Saturday, August 22, 2015

Danny Weakens, As Expected, But Then What?

Hurricane Danny while it was near peak intensity
Friday in the central Atlantic Ocean.  
As expected, Hurricane Danny is definitely weakening today out in the middle of the Atlantic Ocean.

Strong upper level winds and dry air is taking its toll.

The question now is, will Danny completely fall apart soon, or somehow hang in there.

Right now, Danny is still chugging basically westward in the central Atlantic, aiming toward the northern Leeward Islands.

The National Hurricane Center says computer models disagree. It might just become a weak area of thunderstorms in a few days, or it might hold together as a tropical storm by the time it gets past Puerto Rico and Hispaniola early next week.

If Danny hangs on, there could be an opportunity for Danny to regenerate near the Bahamas next week, we'll have to wait and see on that one.
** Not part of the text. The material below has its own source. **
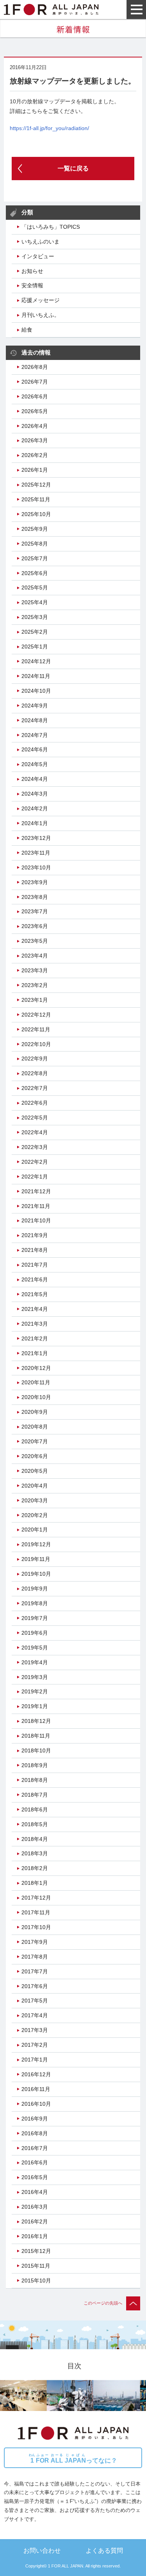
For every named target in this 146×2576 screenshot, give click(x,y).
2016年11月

Danny is a little bit bigger in size than it was 24 hours ago, but it's still very small in area for a hurricane. As I noted yesterday, small sized hurricanes are more prone to rapid intensification or weakening than larger sized storms.

Meanwhile, what was Tropical Storm Kilo in the central Pacific Ocean weakened slightly into a depression, with sustained winds of under 39 mph. But it's still expected to strengthen into a hurricane.
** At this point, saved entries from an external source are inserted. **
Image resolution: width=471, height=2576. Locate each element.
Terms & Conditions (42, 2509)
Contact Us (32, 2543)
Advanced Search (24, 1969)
It's a bit of a mystery why Kilo isn't strengthening faster. There's not much in the way of strong upper level winds over it, but Kilo is acting like it is being sheared, which is the word they use for a hurricane that is being ripped apart by strong upper level winds.

It looks like they'll send hurricane hunter planes out to Kilo today to see what's going on.

It's still a threat to Hawaii, but it's predicted path is now slower than it was. Kilo could still possibly affect especially the western end of trhe Hawaii island chain next week.

Back in the Atlantic Ocean, a disorganized storm near Bermuda doesn't seem too likely to turn into a tropical storm or become a big threat to land in the near future.